WHAT TO PRODUCE - When the line containing "Given: Click the Back" is found in the data below, give it again along with every later line, exactly; drop the pictures.

[RECORDS PROVIDED Boundary: Start]

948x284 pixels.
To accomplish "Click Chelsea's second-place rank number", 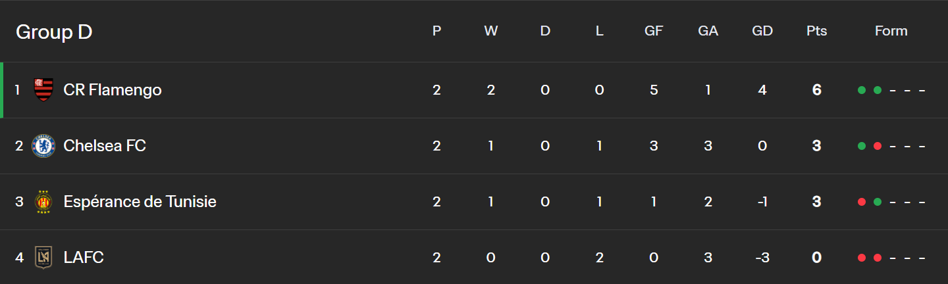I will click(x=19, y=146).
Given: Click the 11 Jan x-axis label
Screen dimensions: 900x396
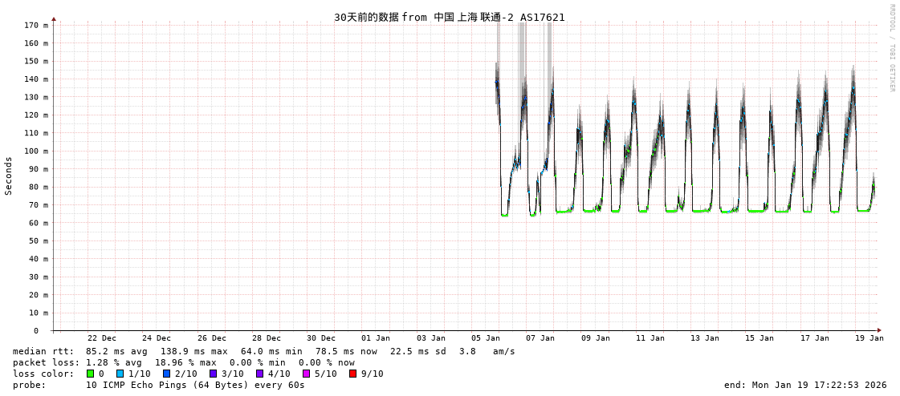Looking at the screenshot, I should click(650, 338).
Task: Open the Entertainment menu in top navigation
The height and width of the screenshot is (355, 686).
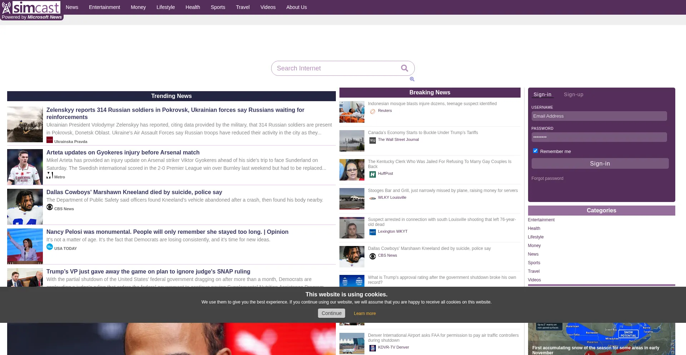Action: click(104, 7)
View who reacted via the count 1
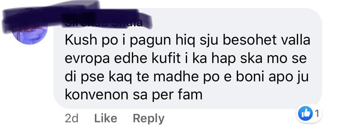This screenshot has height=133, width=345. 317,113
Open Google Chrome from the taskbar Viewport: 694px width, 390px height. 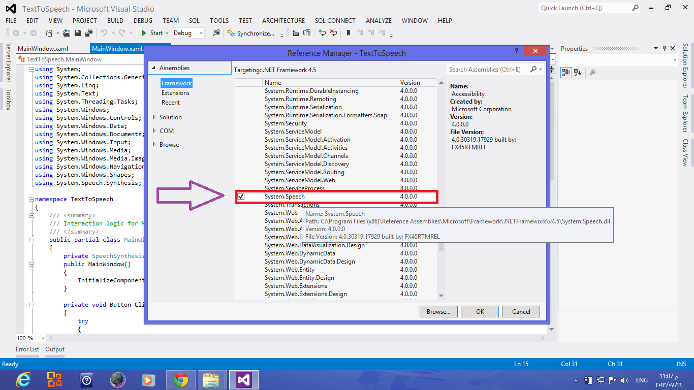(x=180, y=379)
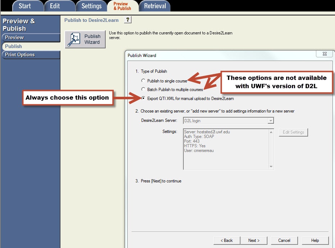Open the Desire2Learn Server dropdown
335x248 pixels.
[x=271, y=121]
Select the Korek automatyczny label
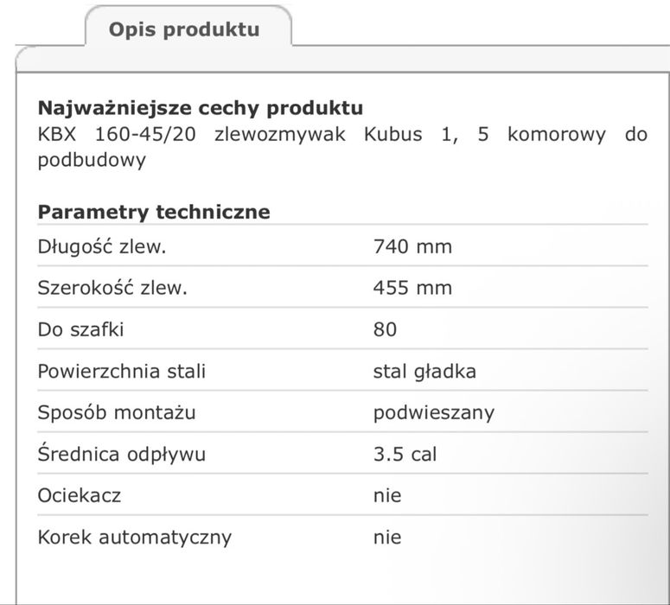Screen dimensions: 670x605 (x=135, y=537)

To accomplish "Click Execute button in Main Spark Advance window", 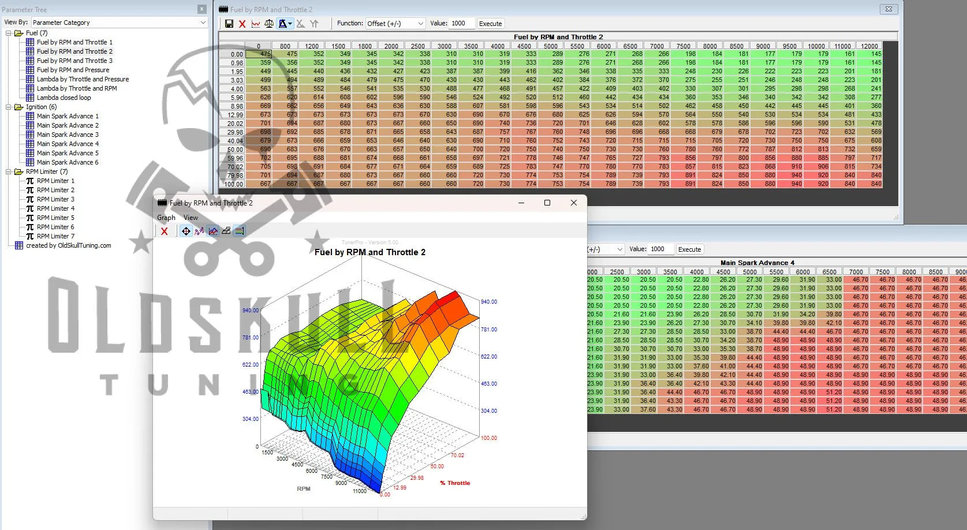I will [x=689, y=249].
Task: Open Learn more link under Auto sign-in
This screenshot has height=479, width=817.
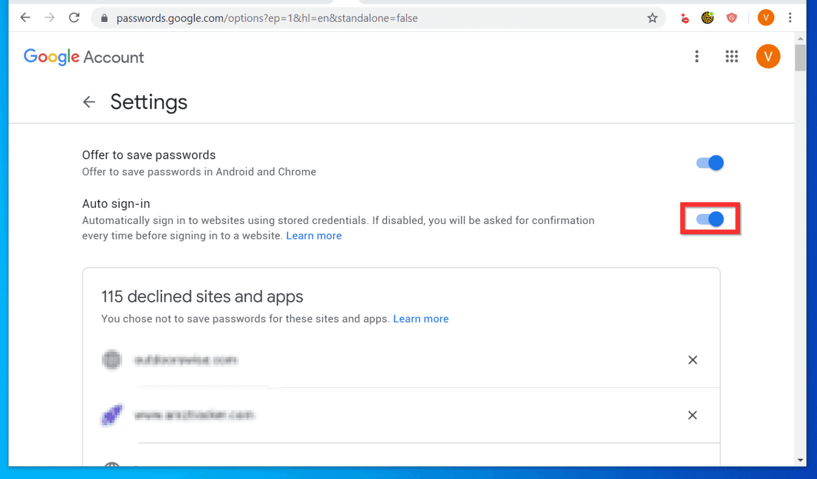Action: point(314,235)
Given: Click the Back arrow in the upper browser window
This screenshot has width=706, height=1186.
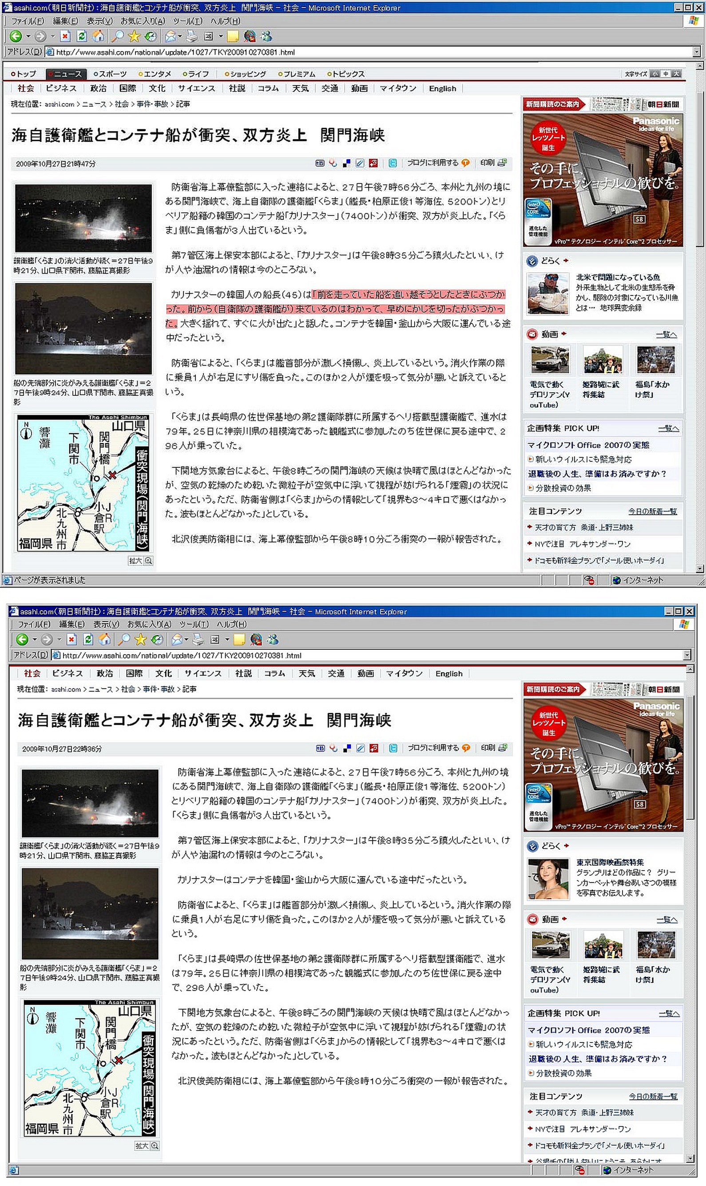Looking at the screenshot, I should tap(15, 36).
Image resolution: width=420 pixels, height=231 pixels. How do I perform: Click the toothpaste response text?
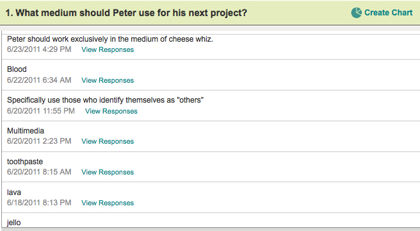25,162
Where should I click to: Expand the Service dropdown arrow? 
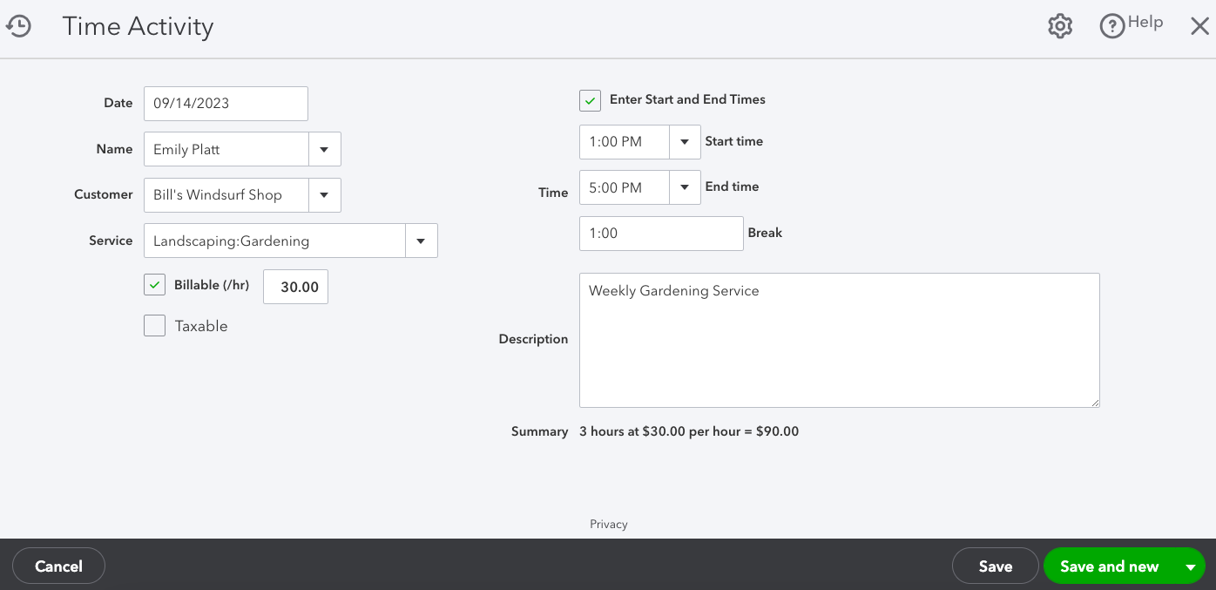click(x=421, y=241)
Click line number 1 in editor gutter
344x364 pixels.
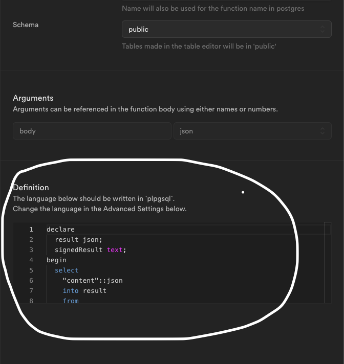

[RECORDS PROVIDED Boundary: End]

EXERCISE RESULT -
Given: Click the Back arrow in the upper browser window
This screenshot has width=706, height=1186.
Looking at the screenshot, I should tap(15, 36).
Image resolution: width=420 pixels, height=231 pixels. How do I perform: Click the toothpaste response text?
25,162
Where should I click to: Expand the Service dropdown arrow? 
click(x=421, y=241)
Click line number 1 in editor gutter
344x364 pixels.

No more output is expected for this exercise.